Enteric Duplication Cysts in Children: A Clinicopathological Dilemma

• Main Authors: Sonam Sharma, Amit K. Yadav, Ashish K. Mandal, Sufian Zaheer, Devendra K. Yadav, Amat Samie
• Format: Article
• Language: English
• Published: JCDR Research and Publications Private Limited 2015-08-01
• Series: Journal of Clinical and Diagnostic Research
• Subjects: congenital anomaly; histopathology; surgical excision
• Online Access: https://jcdr.net/articles/PDF/6381/12929_Ce(Ra1)_F(GH)_PF1(PAK)_PFA(AK)_PF2(PAG).pdf
• ISSN: 2249-782X; 0973-709X

Aim: Enteric duplication cysts are rare and uncommon congenital malformations formed during the embryonic period of the development of human digestive system and are mainly encountered during infancy or early childhood, but seldom in adults.
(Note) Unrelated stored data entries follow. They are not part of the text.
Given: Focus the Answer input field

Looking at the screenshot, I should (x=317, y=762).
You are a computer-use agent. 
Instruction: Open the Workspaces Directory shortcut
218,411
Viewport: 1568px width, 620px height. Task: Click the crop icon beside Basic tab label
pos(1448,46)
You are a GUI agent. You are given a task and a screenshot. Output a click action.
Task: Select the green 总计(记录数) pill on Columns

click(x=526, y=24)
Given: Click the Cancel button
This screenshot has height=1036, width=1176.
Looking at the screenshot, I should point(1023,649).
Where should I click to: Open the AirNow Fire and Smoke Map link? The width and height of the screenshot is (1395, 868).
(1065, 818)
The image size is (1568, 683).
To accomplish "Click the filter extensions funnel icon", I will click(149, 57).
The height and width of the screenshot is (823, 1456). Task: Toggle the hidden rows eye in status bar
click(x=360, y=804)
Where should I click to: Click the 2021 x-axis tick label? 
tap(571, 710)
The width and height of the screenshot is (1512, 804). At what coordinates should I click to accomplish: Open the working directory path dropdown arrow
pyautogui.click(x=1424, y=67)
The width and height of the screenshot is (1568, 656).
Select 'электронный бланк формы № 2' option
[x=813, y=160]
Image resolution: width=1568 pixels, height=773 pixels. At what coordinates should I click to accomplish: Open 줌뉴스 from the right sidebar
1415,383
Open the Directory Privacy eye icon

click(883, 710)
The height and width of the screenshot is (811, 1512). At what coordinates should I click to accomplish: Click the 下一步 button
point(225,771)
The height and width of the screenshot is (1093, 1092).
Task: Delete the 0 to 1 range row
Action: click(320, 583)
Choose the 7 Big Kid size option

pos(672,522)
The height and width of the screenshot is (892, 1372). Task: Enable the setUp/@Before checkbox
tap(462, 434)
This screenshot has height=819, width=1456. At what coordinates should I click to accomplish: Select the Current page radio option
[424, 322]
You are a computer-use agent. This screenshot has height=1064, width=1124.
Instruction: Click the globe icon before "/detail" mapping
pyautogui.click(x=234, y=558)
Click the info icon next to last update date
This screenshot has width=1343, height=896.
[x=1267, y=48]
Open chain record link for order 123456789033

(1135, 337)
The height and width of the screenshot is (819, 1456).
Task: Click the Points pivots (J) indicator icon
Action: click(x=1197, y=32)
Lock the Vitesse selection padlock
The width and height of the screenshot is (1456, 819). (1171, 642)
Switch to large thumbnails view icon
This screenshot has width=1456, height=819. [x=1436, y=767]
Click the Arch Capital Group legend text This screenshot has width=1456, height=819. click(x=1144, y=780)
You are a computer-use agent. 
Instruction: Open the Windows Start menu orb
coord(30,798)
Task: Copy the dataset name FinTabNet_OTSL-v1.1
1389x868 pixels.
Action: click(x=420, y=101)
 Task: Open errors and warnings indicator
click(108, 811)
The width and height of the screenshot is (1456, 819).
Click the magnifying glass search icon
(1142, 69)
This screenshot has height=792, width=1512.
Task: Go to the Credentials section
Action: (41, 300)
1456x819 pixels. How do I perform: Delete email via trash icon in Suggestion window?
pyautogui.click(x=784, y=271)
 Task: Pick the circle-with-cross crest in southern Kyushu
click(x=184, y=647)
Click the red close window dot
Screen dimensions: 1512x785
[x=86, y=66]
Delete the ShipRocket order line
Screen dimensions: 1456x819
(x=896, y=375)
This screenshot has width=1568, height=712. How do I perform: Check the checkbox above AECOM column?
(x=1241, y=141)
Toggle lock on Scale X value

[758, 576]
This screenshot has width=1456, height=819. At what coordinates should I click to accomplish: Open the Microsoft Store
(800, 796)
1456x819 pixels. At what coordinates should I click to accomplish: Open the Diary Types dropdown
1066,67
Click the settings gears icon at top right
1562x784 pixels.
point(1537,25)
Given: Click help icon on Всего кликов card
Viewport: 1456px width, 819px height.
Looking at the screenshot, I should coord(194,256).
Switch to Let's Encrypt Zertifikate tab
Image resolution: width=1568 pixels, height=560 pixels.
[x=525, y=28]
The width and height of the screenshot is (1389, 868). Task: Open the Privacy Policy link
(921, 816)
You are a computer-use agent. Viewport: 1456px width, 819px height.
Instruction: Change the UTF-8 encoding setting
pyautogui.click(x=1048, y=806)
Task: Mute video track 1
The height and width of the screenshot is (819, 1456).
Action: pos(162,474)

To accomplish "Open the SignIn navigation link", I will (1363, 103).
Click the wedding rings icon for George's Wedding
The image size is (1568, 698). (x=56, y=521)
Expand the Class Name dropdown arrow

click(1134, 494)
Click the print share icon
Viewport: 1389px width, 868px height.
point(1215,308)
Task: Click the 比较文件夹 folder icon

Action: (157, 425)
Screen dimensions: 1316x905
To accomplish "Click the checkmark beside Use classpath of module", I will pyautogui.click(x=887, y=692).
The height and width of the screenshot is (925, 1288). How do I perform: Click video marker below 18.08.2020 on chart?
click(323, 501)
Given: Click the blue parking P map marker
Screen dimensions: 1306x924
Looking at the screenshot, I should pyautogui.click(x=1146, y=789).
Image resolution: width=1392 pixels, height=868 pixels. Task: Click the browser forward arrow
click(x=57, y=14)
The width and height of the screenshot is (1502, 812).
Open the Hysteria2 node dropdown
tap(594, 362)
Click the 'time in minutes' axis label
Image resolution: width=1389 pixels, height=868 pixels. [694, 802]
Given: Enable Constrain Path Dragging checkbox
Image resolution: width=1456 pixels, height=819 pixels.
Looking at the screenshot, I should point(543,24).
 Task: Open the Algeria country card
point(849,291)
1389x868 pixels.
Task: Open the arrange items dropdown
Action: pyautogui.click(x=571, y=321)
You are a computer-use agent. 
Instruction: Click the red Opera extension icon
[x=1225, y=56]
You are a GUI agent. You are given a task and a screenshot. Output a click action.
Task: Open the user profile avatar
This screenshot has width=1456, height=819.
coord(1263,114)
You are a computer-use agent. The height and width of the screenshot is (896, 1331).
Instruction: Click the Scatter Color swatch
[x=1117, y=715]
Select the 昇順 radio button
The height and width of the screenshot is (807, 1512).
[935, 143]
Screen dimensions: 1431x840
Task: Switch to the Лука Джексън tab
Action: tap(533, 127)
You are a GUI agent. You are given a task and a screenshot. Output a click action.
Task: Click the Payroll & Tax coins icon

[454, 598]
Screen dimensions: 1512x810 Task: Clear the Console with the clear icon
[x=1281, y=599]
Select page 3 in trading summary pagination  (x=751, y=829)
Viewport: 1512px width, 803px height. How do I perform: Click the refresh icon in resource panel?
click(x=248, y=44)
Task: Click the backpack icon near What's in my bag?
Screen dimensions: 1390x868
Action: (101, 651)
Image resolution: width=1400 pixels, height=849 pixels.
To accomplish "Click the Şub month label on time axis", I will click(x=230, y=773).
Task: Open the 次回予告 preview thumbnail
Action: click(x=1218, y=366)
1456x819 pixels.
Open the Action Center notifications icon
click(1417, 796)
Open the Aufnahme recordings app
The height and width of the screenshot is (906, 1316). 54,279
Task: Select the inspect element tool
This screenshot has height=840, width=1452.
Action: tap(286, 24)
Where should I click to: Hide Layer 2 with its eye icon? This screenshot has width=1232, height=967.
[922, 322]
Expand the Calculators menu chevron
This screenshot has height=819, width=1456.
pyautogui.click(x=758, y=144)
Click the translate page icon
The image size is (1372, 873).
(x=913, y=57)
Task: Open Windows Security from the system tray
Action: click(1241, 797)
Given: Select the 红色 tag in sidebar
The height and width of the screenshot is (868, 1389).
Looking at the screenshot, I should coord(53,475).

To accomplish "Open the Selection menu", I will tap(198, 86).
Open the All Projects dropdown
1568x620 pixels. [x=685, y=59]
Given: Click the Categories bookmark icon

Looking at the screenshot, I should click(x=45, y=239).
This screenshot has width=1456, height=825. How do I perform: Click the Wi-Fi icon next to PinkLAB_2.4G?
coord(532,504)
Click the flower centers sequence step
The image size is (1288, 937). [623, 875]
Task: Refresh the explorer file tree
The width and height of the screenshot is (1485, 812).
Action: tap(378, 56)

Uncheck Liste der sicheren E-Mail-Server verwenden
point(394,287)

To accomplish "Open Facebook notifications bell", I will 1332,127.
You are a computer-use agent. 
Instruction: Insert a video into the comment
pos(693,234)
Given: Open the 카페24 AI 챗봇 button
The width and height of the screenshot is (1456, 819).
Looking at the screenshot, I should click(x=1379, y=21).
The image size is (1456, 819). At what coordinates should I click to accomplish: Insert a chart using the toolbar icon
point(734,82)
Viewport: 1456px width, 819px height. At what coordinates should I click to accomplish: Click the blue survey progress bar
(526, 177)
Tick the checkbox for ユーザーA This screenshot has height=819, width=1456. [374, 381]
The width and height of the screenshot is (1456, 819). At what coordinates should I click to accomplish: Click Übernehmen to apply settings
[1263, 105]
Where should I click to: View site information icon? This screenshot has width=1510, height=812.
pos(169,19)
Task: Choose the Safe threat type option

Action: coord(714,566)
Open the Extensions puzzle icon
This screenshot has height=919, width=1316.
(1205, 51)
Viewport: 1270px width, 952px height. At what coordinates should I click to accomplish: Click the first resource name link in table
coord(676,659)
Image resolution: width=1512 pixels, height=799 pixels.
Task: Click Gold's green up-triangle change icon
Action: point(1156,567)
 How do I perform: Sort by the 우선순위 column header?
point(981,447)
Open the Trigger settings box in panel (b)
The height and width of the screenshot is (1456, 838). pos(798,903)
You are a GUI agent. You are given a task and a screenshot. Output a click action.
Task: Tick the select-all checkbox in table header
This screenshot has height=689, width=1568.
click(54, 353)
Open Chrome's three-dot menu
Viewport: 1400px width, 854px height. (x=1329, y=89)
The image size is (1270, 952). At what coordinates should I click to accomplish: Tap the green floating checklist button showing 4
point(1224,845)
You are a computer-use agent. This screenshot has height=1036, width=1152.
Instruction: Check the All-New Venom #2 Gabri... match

The clinical presentation is extremely variable depending upon its size, location and type. We present six cases of enteric duplication cysts with diverse clinico-pathological features. Materials and Methods: This study was carried out in the Department of Pathology and Department of Paediatric Surgery, Vardhman Mahavir Medical College and Safdarjung Hospital, New Delhi, India for a period of 2 years (January 2013 - December 2014). We retrospectively analyzed six patients of enteric duplication cysts based on data obtained, which consisted of patient’s age, sex, clinical presentation, radiological features, operative findings and histopathology report. The data collected was analyzed by descriptive statistics. Results: Six children between age range of 3 days to 10 years had enteric duplication cysts. Two had ileal and one each were of pyloroduodenal, colonic and rectal duplication cyst. In one patient a presumptive diagnosis of enteric duplication cyst was made. Radiology played an important contributory role in diagnosis of these cysts in all the patients but histopathology proved to be gold standard for its confirmation. All these patients were managed by surgical excision. The postoperative and follow up period in all the cases was uneventful. Conclusion: It is important to be aware and make a definitive diagnosis of this rare congenital anomaly as they can present in various clinical forms and can cause significant morbidity and even mortality if left untreated by causing life threatening complications.